When I say you’ve pulled off the most devastating portrayal of a Canadian on film ever, I know what I’m talking aboot.
I can live with cartoonish buffoonery and slapstick idiots. I’m all for taking the piss out of Maple Leafs fans or poking fun at cultural cliches. I can even handle blunt insults and lazy scapegoating.
But, even after my months-long research on the subject, I was not prepared for what you do in Long Shot. It’s subtle, cringe-inducing, and—worst of all—knowing. A comedic portrayal of the Canadian Prime Minister loaded with God-awful truth. Not only in a way that skewers Justin Trudeau as an individual, but, somehow, exposes the entire mix of smug superiority and crippling self-doubt that defines the very essence of the Canadian experience. All by self-consciously suspending one-quarter of your face muscles when you smile for a picture.
What the hell, man?
Don’t we have some sort of unwritten contract with the Swedes to preserve the Northern socialist-utopia alliance? Have we not done enough to coddle your Sundins and Sedins and Alfredssons and Karlssons (actually, scratch that last one)? If a war breaks out between our countries, you’d better believe this will be seen as the first shot. I just don’t know how we could ever retaliate. We may never recover from this. I feel so… naked. Seen in a way that undoes all the careful curation we’ve done to position ourselves as the safe and sensible solution to everything that ails America. Do you think they’ll notice? They’ll still like us, right?
Maybe I should blame Seth Rogen and his fellow Canadian ex-pat Evan Goldberg. They clearly know Canada more than I’d ever like to give them credit for. It probably doesn’t hurt that the film was also shot in Montreal, with a ton of Canadian talent both on screen and behind the camera. Still, for a film that’s main goal is to look at the American political system, it’s almost disheartening how effectively Long Shot disarms the Canadian charm offensive in just a few key scenes.

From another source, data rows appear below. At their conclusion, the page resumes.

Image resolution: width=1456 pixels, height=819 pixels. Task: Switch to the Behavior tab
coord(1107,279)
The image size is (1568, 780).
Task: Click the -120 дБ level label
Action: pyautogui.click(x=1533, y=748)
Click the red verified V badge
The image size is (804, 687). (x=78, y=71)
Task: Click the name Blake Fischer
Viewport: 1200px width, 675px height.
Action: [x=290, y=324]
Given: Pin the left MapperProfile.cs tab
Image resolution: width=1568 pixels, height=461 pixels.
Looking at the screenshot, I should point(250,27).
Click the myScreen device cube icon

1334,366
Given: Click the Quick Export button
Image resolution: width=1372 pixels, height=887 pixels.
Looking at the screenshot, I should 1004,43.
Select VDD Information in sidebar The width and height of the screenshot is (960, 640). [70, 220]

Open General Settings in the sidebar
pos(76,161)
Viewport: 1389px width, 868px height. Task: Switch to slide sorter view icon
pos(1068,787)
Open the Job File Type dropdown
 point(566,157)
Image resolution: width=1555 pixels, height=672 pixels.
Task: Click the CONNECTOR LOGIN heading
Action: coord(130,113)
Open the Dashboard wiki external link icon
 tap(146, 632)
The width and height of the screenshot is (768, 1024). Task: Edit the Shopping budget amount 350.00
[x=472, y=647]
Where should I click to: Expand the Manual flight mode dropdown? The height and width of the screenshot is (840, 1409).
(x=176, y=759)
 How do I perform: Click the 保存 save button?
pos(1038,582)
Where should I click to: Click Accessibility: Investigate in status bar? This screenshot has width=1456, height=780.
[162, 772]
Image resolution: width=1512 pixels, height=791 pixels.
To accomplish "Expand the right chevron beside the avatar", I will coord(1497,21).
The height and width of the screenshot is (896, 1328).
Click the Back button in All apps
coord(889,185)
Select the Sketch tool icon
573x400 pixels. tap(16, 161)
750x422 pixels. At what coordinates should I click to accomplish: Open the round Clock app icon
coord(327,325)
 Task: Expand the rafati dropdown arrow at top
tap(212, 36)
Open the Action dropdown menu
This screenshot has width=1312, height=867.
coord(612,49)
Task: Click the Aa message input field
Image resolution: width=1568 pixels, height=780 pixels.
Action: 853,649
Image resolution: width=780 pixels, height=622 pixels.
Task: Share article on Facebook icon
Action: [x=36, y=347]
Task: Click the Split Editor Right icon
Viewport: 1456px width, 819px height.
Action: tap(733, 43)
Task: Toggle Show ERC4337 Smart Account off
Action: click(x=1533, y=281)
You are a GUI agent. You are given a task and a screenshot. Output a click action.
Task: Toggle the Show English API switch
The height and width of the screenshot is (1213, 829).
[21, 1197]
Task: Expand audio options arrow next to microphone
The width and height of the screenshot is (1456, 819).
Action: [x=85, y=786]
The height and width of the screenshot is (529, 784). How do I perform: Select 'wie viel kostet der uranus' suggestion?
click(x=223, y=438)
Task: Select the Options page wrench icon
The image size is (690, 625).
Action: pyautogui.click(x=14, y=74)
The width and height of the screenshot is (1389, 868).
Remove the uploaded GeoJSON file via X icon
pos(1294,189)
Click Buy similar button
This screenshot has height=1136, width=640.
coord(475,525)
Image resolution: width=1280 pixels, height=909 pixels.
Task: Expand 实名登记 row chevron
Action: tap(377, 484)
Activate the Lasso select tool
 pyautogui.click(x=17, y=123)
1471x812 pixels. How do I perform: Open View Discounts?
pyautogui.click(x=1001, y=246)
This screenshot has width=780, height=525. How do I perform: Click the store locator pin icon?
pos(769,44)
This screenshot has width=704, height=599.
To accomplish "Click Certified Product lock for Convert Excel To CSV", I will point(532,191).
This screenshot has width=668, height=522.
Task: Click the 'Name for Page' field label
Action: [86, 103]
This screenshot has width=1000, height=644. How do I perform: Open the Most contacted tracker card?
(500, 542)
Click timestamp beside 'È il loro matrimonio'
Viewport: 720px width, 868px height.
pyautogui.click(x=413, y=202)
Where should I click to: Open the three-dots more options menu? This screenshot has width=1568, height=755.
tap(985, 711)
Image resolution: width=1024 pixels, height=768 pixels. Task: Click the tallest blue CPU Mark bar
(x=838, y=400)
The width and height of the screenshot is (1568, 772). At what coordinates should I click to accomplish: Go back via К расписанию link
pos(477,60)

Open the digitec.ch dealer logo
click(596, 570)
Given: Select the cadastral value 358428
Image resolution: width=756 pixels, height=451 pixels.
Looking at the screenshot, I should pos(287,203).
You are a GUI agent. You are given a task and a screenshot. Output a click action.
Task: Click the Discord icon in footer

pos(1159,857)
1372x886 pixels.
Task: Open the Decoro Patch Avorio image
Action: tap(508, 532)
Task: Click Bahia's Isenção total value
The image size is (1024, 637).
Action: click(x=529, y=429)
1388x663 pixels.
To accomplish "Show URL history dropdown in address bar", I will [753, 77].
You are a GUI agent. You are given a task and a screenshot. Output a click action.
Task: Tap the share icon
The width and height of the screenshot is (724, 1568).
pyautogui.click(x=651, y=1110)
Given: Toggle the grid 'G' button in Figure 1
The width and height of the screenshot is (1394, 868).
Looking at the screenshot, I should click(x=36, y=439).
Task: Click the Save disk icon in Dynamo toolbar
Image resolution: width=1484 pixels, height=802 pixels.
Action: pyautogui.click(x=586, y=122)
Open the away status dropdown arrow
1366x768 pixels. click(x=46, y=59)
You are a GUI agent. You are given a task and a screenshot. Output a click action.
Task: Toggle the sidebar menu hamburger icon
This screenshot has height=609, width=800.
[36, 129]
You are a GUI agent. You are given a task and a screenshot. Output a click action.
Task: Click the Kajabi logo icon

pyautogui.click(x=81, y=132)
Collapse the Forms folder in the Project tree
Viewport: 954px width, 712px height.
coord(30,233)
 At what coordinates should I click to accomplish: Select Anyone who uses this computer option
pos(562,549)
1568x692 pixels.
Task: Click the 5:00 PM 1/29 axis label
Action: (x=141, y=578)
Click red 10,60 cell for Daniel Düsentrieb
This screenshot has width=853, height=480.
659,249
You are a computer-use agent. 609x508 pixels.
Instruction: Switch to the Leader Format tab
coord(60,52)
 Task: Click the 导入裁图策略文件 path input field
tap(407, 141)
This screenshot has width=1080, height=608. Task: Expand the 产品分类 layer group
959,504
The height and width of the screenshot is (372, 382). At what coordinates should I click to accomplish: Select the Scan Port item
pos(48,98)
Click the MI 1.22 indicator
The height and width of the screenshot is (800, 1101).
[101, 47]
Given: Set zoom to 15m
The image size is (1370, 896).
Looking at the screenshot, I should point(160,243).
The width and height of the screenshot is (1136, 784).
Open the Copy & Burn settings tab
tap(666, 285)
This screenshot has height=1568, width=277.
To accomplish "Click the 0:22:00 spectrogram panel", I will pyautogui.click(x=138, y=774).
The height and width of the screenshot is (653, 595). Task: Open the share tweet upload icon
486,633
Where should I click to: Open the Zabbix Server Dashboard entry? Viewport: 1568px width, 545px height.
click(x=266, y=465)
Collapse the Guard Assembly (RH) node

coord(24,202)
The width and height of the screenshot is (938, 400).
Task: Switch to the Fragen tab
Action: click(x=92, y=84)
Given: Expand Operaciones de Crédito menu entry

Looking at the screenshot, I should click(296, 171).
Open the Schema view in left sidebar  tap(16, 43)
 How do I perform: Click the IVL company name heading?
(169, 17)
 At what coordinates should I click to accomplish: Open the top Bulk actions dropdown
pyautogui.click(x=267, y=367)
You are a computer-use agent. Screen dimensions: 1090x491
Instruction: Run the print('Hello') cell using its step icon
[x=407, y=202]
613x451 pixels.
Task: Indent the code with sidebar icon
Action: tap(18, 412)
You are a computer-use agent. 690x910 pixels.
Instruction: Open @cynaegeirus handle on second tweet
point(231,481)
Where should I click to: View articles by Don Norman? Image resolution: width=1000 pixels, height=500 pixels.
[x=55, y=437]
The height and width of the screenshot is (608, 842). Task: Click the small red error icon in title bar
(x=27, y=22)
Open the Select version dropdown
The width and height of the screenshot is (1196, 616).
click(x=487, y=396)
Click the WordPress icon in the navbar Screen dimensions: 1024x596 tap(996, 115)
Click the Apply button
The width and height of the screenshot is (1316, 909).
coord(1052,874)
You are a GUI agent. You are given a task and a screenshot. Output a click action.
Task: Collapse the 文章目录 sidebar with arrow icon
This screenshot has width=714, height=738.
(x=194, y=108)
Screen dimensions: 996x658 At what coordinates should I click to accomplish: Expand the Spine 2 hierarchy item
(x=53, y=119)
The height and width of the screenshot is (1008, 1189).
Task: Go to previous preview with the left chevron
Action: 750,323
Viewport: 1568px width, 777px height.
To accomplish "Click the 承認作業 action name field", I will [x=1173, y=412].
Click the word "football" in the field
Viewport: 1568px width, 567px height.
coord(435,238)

It’s by far the best part of the film - which says a lot for something that stars the always amazing Charlize Theron, and the begrudgingly reliable Seth Rogen.
Nothing else made me react out loud in the same way (other than the film’s one gross-out sight-gag, maybe). The film certainly wasn’t as convincing as a romantic comedy as you were at playing a cloying politician. Bob Odenkrik does a commendable job lampooning the ego-centric Celebrity-in-Chief, but it’s not exactly cutting. Even Rogen’s self-righteous leftist reporter is eventually exposed as a hypocrite, but it’s an arc everyone can see coming. The surprise attack on Canadians is a pop culture TKO.
In the great NHL tradition though, I’ll line-up to give you and the crew a series-ending handshake. Well played. We’ll make a few moves before the draft and get you next year.